Again, the first reason is moral. Imagine if catholic people were the majority
in some area, and on average wealthy, and wouldn't hire muslims which in that
area were a poorer minority. That's just not fair - why shouldn't all people
in that region have the same employment opportunities?

The second reason is practicality. There are so many religions and ethnic
groups in the US, everyone has to work with everyone else. Otherwise we are
losing out on a huge amount of economic potential. Let the best people work at
the best jobs, even if their religion doesn't happen to match their
employer's. It's a job, not a place of worship.

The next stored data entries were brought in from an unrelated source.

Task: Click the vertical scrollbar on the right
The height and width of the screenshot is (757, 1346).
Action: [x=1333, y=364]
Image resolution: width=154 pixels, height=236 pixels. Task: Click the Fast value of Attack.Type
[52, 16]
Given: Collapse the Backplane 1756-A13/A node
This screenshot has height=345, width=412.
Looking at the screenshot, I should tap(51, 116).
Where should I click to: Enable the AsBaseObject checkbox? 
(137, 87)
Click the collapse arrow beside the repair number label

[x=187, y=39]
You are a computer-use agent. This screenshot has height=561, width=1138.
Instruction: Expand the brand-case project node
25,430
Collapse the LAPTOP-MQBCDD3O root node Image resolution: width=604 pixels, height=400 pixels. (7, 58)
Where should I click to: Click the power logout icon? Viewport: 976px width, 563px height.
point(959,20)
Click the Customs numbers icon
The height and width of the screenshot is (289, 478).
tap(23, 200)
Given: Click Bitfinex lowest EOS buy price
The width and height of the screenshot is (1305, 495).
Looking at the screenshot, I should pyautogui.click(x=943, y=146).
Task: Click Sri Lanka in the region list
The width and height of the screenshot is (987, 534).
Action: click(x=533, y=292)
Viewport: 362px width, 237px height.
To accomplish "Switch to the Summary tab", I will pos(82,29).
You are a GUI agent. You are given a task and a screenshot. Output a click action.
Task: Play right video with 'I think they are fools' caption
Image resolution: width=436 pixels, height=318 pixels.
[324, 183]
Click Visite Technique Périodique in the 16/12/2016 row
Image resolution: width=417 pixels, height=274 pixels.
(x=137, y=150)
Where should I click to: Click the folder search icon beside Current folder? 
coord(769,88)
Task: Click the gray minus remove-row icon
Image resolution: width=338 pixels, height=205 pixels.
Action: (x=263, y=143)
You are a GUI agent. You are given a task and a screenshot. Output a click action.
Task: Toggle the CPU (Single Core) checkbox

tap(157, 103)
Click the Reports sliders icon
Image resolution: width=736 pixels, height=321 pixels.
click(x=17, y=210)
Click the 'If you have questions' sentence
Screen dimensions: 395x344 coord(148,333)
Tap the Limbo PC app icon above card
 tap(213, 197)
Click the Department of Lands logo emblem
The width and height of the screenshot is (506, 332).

Also, I never said you can't say what you said. Only that I and the law
disagree with you, on this topic. But I wouldn't hold what you said against
you - not employment-wise (I would still potentially hire you) and not in any
other way actually (if we met in person, we'd probably get along just fine).
Disagreement doesn't need to be the end of the world.

------
Zarathust
While I do support LGBT people, I fail to see how my browser's CEO should take
a stance on this. You may call me short sighted if you want, but I fail to see
how caring about the employee's personal values have anything to do with
Mozilla's products.

There are plenty other fields where personal values can be reflected on your
work, but Mozilla? I can't even find sarcasm on how they could make a
prejudice.

I know that people called him out on twitter, but this whole story is going
nowhere.

------
A1kmm
The Mozilla Foundation (and Corporation) are in a difficult position here,
because they are being blamed for someone else doing something unethical, but
it would also be unethical for them to do (or have done) anything differently
in response to it.

Brendan Eich's behaviour in 2008 in trying to take the choice away from
couples to marry just because they happen not to be straight is a despicable
step to interfere with the rights of others. His apology this month
([https://brendaneich.com/2014/03/inclusiveness-at-
mozilla/](https://brendaneich.com/2014/03/inclusiveness-at-mozilla/)) didn't
express regret for making the donation, only for "having caused pain"; nothing
in the apology suggests that he has actually changed his views. It fits the
classic pattern of an apology for how other people reacted to what he did,
rather than for what he did.

As abhorrent as I find his personal actions, it would not be appropriate for
Mozilla to take political activities into account when making employment
decisions, such as about promotions or dismissals. If employers could fire
people for their political views or activities outside of work, it would be a
net loss to our civil and human rights, even if in some cases such laws shield
advocates for stripping away freedom and non-discriminatory treatment under
the law.

The Mozilla Foundation has acted entirely fairly and appropriately here, and
it is not fair to blame Mozilla for the actions of Brendan Eich or for not
discriminating against him on the basis of his political beliefs.

------
evertonfuller
I am so bored of seeing this over and over again. There is absolutely no ties
between someones professional and personal life. As is, between a
foundation/corporation and the views of any of their employees - yes this
includes chairman. Give it a rest for crying out loud.

------
learc83
Until 2 years ago the president of the United State opposed gay marriage.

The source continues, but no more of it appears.